Maîtriser la valorisation d'une entreprise
Il est important de maîtriser la valorisation d’une entreprise dans le cadre d’un processus d’acquisition pour plusieurs raisons :
Maîtriser la valorisation de son entreprise permet d’identifier les facteurs qui exercent un impact positif sur cette valorisation et d’allouer les ressources de manière plus ciblée afin de maximiser la création de valeur. Ainsi, l’entreprise peut procéder à un screening de ses activités et décider d’investir ou désinvestir sur certains projets afin d’optimiser ses investissements et la génération des cash-flows présents et futurs.
Contrôler sa valorisation permet de mesurer les impacts des décisions stratégiques du Management et donc d’augmenter les chances de succès de la stratégie mise en œuvre. Cela permet d’accroitre le degré de résilience de l’entreprise tant en période d’incertitude que lorsque le développement opérationnel est opportun.
Via une allocation optimale des ressources envers les diverses activités, ciblée grâce à la valorisation, l’entreprise garantit la continuité de ses opérations et est en mesure d’ajuster ses décisions et sa prise de risque selon les conditions économiques auxquelles elle fait face. Ainsi, l’entreprise continue à générer du cash, et donc de la valeur, et s’assure de conserver sa compétitivité sur le marché.
La valorisation est le socle indispensable pour entreprendre toutes négociations auprès d’investisseurs ou partenaires financiers. Elle permet de définir les besoins financiers nécessaires, de négocier les termes et conditions de financements éventuels et enfin de rassurer quant à la pérennité et rentabilité de la société.
Appréhender la valorisation
Il existe de nombreuses méthodes permettant de calculer la valeur de son entreprise, chacune ayant ses propres avantages et inconvénients. De plus, le choix des méthodes de valorisation est généralement en corrélation directe avec le contexte de la valorisation.
Dans le cadre d’une cession ou d’une acquisition, la valorisation de l’entreprise sera principalement basée sur les résultats historiques de la société. En effet, ces résultats historiques permettent de valoriser le patrimoine détenu par l’entreprise et témoignent de la capacité de cette même entreprise à générer du profit. Du côté de l’acquéreur, un business plan prospectif sera généralement réalisé afin d’identifier les flux de trésorerie futurs que l’entreprise aura la capacité de générer. Ces projections financières permettront à l’acquéreur de déterminer le prix qui pourra être payé pour l’acquisition de la cible.
Dans le cadre d’une levée de fonds, on identifie généralement deux profils d’entreprises qui diffèrent selon leurs degrés de maturité. D’une part, on retrouve les sociétés matures qui recherchent des fonds pour refinancer de l’entreprise et, d’autre part, les sociétés plus jeunes qui recherchent des fonds pour financer leur croissance ou leur développement.
--------
*Énoncé 1*
Modifiez le passage des enregistrements allant du début jusqu'à la ligne contenant « Looking at the », bornes comprises, en remplaçant « triangle marker » par « arrow marker » sans rien changer d'autre. Omettez les images dans votre réponse.
--------
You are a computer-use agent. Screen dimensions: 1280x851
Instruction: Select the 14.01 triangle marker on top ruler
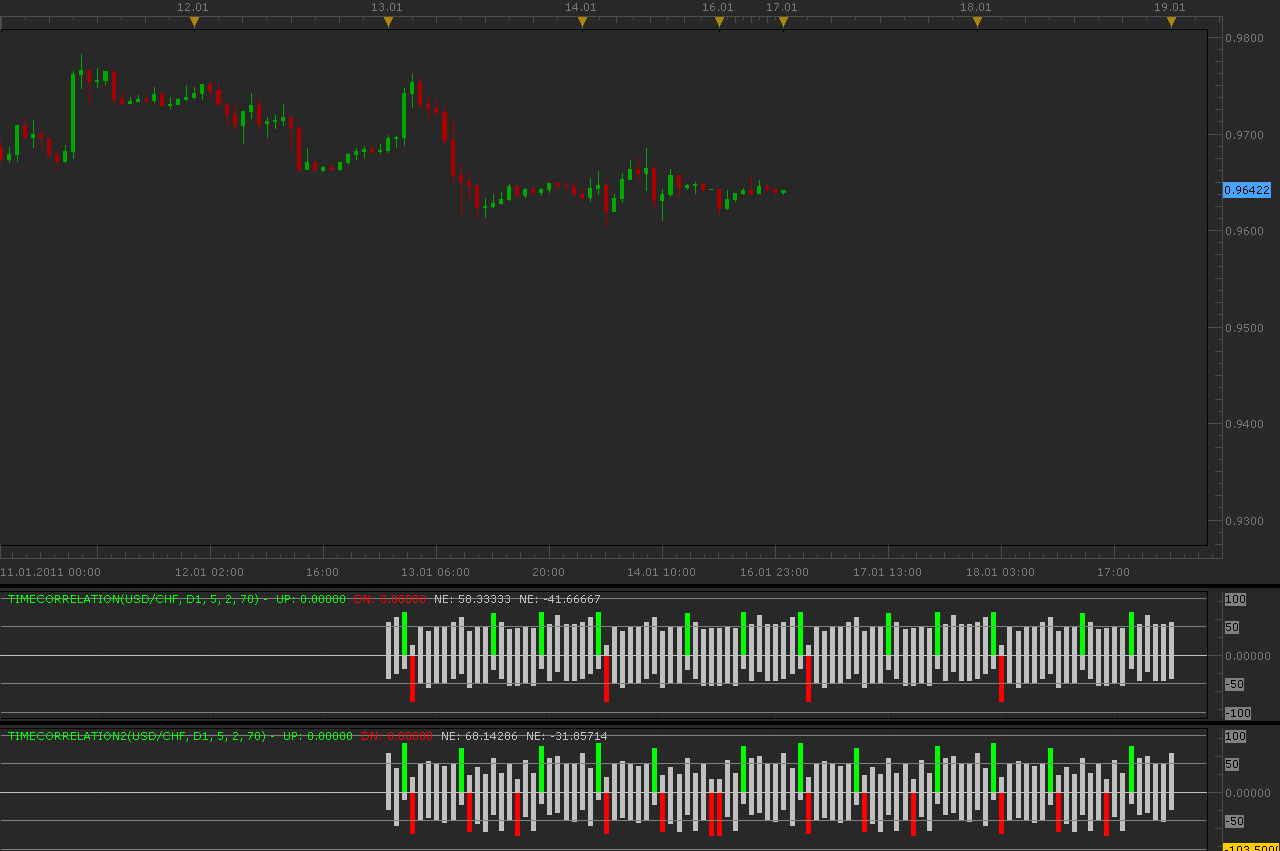(582, 22)
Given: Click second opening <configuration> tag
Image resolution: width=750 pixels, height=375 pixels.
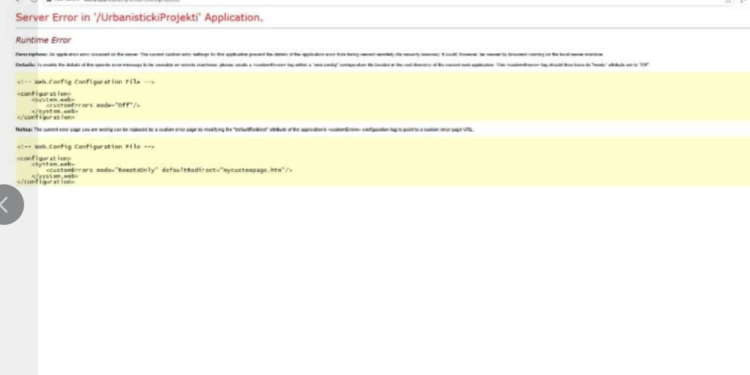Looking at the screenshot, I should (44, 158).
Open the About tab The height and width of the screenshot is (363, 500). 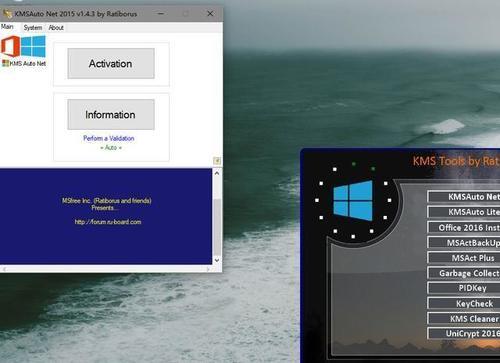(x=56, y=28)
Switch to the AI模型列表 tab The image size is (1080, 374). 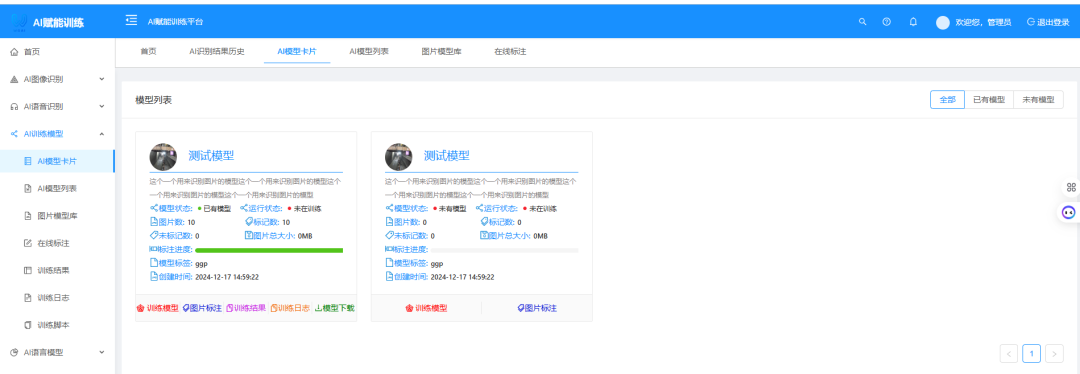click(368, 52)
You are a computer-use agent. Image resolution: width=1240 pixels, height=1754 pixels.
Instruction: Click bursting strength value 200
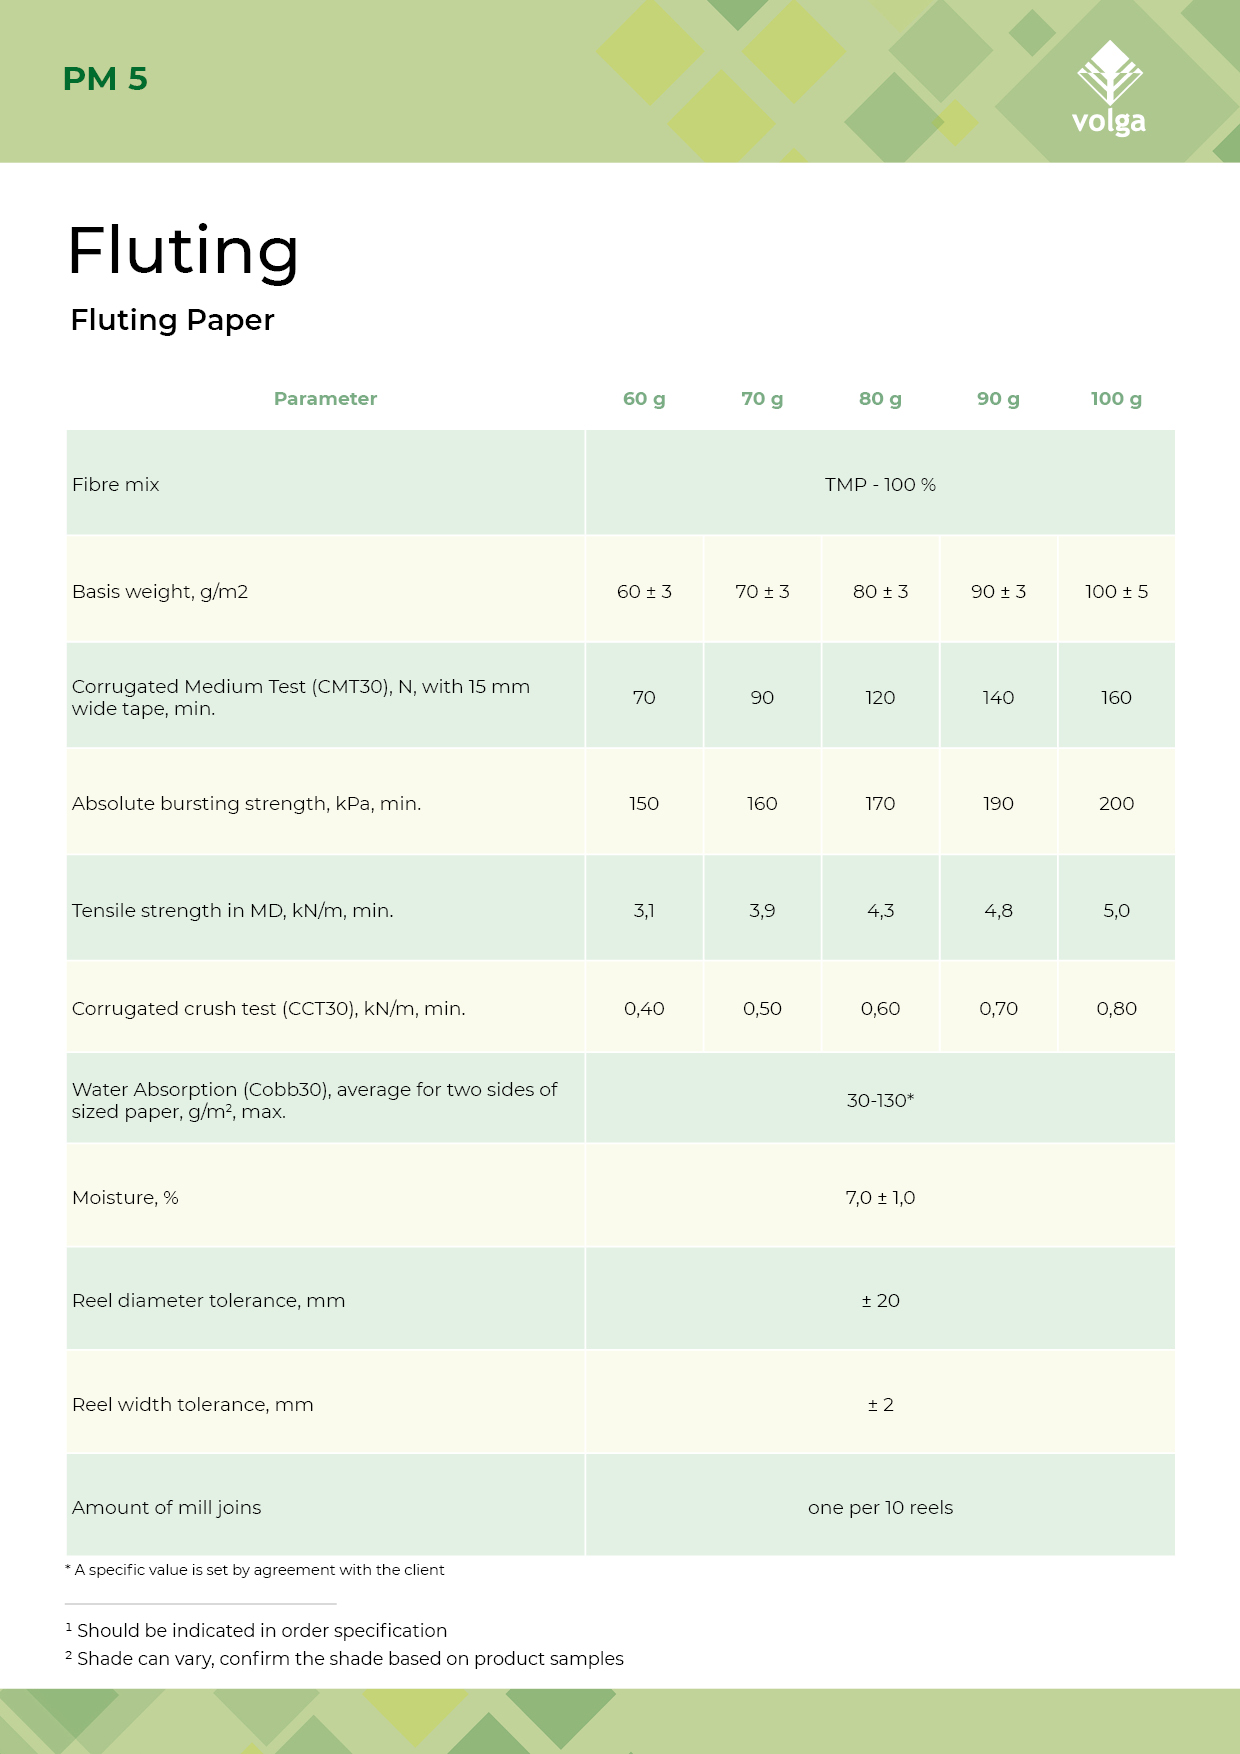click(x=1116, y=803)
--------
*Énoncé 2*
Dans l'extrait sur la valorisation d'entreprise, énumérez les trois choses que la valorisation permet de faire d'après le paragraphe commençant par « La valorisation est le socle indispensable ».

*Réponse 1*
You are a computer-use agent. Screen dimensions: 1280x851
Instruction: Select the 14.01 arrow marker on top ruler
(582, 22)
Given: Click second opening <configuration> tag
Image resolution: width=750 pixels, height=375 pixels.
Looking at the screenshot, I should (44, 158).

*Réponse 2*
- Définir les besoins financiers nécessaires
- Négocier les termes et conditions de financements éventuels
- Rassurer quant à la pérennité et rentabilité de la société